#### Data for analysis
........
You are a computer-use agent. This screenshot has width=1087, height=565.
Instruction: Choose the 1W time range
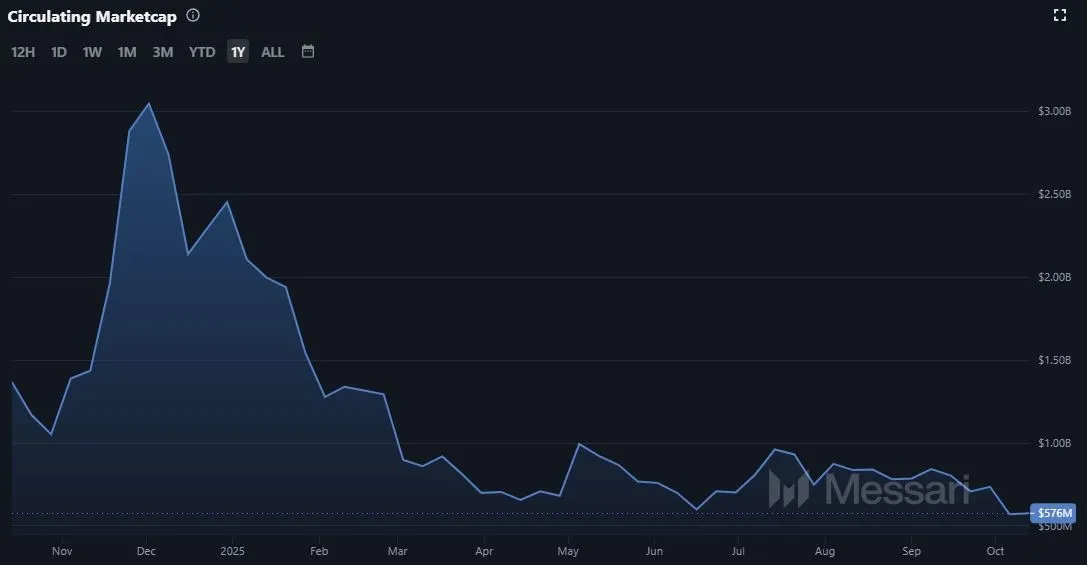92,52
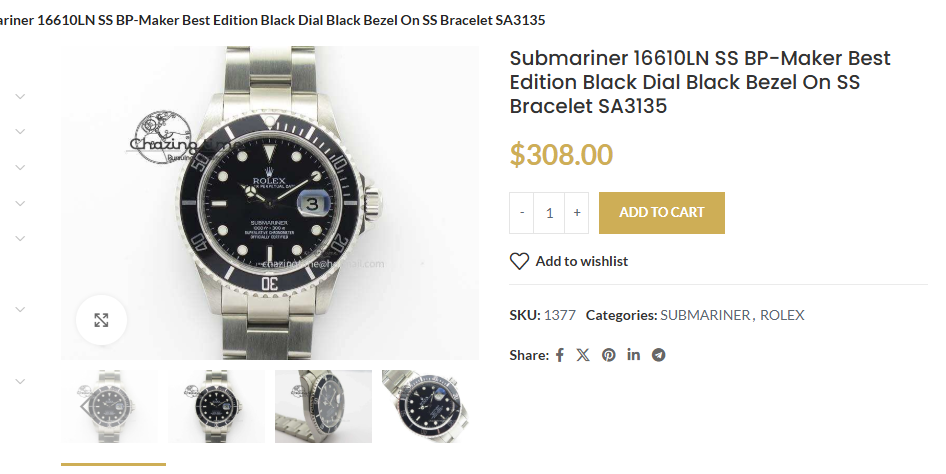
Task: Select the leftmost gallery thumbnail
Action: (109, 406)
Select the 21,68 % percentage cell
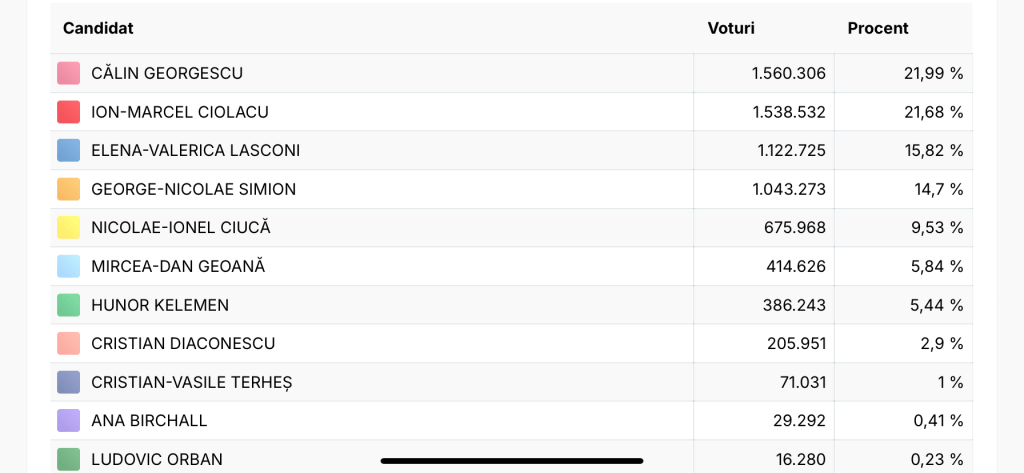The width and height of the screenshot is (1024, 473). tap(934, 112)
........
Copy the records exactly, minus any pictures.

You are a computer-use agent. This screenshot has width=1087, height=565.
Instruction: Choose the 1W time range
92,52
Task: Select the leftmost gallery thumbnail
Action: (109, 406)
Select the 21,68 % percentage cell
The width and height of the screenshot is (1024, 473). tap(934, 112)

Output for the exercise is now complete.